How to complete this task:
Emit the line that holds "Given: Bookmark this page with the star" and all lines following it through the end of the data, verbatim, and nothing else.

Exercise inputs:
---
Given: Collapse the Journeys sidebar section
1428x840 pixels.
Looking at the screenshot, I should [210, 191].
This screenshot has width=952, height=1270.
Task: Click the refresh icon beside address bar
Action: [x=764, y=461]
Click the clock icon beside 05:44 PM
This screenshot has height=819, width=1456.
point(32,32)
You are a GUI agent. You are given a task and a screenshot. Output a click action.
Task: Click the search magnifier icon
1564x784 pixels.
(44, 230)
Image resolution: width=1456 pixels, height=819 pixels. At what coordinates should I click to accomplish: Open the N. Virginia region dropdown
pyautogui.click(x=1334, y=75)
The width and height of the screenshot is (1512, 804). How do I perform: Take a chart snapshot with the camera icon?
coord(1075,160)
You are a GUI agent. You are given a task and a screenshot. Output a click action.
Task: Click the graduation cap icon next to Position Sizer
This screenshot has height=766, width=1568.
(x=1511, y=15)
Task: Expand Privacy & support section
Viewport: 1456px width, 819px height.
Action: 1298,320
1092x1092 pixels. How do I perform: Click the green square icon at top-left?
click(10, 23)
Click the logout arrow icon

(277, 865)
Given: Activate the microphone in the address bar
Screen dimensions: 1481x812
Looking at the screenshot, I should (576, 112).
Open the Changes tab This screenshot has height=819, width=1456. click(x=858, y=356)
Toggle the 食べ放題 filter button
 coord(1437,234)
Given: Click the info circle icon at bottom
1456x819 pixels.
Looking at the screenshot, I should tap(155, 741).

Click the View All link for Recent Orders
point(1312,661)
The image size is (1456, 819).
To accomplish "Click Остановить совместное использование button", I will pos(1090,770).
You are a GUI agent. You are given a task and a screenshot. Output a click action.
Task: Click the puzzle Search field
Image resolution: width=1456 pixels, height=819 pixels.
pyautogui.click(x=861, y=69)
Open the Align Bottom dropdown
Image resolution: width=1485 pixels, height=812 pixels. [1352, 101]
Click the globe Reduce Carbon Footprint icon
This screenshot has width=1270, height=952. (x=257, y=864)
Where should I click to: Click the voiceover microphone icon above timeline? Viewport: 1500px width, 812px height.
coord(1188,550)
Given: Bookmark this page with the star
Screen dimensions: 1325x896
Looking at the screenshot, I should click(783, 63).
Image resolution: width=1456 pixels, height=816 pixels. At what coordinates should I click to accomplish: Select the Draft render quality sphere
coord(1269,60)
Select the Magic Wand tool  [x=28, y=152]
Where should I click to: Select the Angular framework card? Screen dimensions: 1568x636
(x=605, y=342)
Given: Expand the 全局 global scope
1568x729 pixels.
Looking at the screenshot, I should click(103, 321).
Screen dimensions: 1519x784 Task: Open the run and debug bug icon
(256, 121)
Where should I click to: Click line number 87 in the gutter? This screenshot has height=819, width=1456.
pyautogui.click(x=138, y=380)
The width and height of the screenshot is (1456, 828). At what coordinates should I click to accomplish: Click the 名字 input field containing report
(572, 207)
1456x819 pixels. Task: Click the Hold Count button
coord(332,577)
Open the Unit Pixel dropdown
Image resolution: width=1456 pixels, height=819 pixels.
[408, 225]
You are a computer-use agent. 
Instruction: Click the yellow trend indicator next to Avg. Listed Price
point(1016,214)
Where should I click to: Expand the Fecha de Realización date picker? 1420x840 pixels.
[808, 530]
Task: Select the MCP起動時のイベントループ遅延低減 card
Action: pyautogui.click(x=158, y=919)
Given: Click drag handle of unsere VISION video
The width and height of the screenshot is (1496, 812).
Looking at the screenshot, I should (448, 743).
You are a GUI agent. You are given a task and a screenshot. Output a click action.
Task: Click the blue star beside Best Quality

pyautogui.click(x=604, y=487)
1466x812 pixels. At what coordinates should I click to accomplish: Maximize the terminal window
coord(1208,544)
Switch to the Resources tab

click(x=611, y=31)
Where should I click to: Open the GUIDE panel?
---
Problem solution:
Given: Bookmark this page with the star
Screen dimensions: 1325x896
Looking at the screenshot, I should click(783, 63).
Image resolution: width=1456 pixels, height=816 pixels. At what coordinates should I click to accomplish: Select the Draft render quality sphere
coord(1269,60)
Select the Magic Wand tool  [x=28, y=152]
Where should I click to: Select the Angular framework card? Screen dimensions: 1568x636
(x=605, y=342)
Given: Expand the 全局 global scope
1568x729 pixels.
Looking at the screenshot, I should click(103, 321).
Screen dimensions: 1519x784 Task: Open the run and debug bug icon
(256, 121)
Where should I click to: Click line number 87 in the gutter? This screenshot has height=819, width=1456.
pyautogui.click(x=138, y=380)
The width and height of the screenshot is (1456, 828). At what coordinates should I click to accomplish: Click the 名字 input field containing report
(572, 207)
1456x819 pixels. Task: Click the Hold Count button
coord(332,577)
Open the Unit Pixel dropdown
Image resolution: width=1456 pixels, height=819 pixels.
[408, 225]
You are a computer-use agent. 
Instruction: Click the yellow trend indicator next to Avg. Listed Price
point(1016,214)
Where should I click to: Expand the Fecha de Realización date picker? 1420x840 pixels.
[808, 530]
Task: Select the MCP起動時のイベントループ遅延低減 card
Action: pyautogui.click(x=158, y=919)
Given: Click drag handle of unsere VISION video
The width and height of the screenshot is (1496, 812).
Looking at the screenshot, I should (448, 743).
You are a GUI agent. You are given a task and a screenshot. Output a click action.
Task: Click the blue star beside Best Quality

pyautogui.click(x=604, y=487)
1466x812 pixels. At what coordinates should I click to accomplish: Maximize the terminal window
coord(1208,544)
Switch to the Resources tab

click(x=611, y=31)
Where should I click to: Open the GUIDE panel?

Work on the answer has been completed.